> **SOURCE DATA**
-.-.-

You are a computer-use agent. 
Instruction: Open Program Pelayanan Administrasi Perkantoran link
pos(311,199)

-.-.-

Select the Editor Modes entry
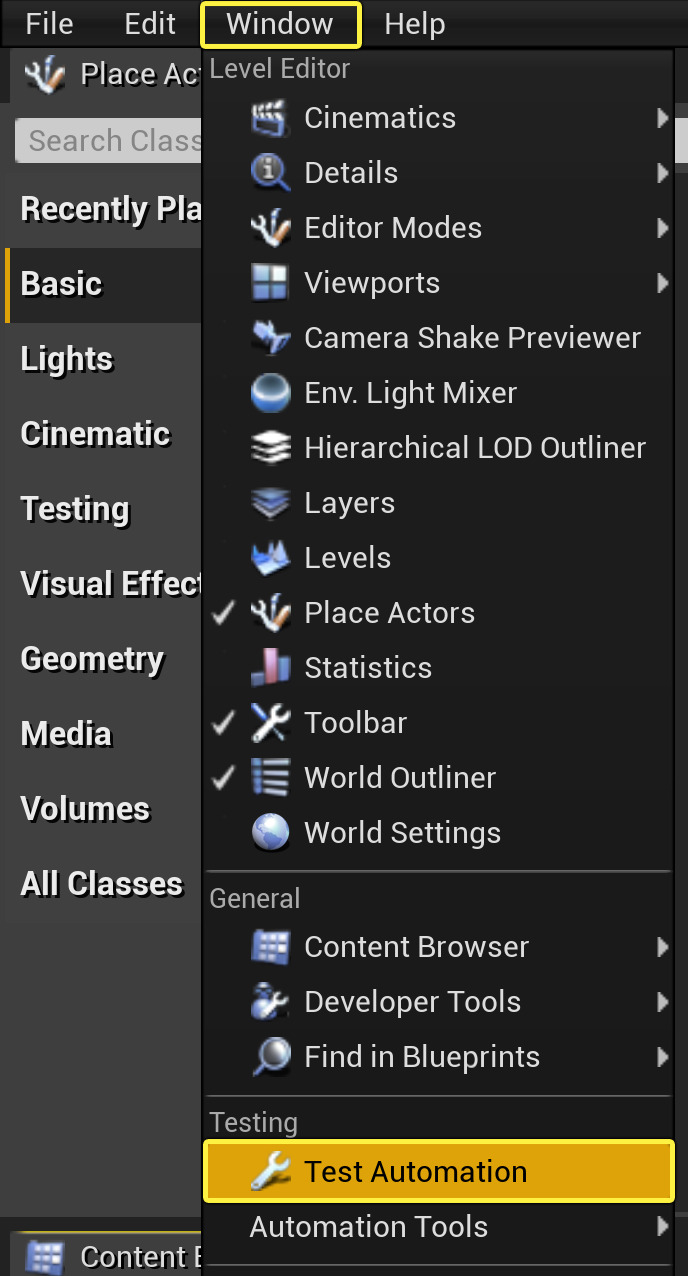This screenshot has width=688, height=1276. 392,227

-.-.-

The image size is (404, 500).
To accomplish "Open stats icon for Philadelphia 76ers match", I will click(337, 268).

-.-.-

> **GOAL**
Report each line above that contains the string "Open".

> **RIGHT ANSWER**
Instruction: Open Program Pelayanan Administrasi Perkantoran link
To accomplish "Open stats icon for Philadelphia 76ers match", I will click(337, 268).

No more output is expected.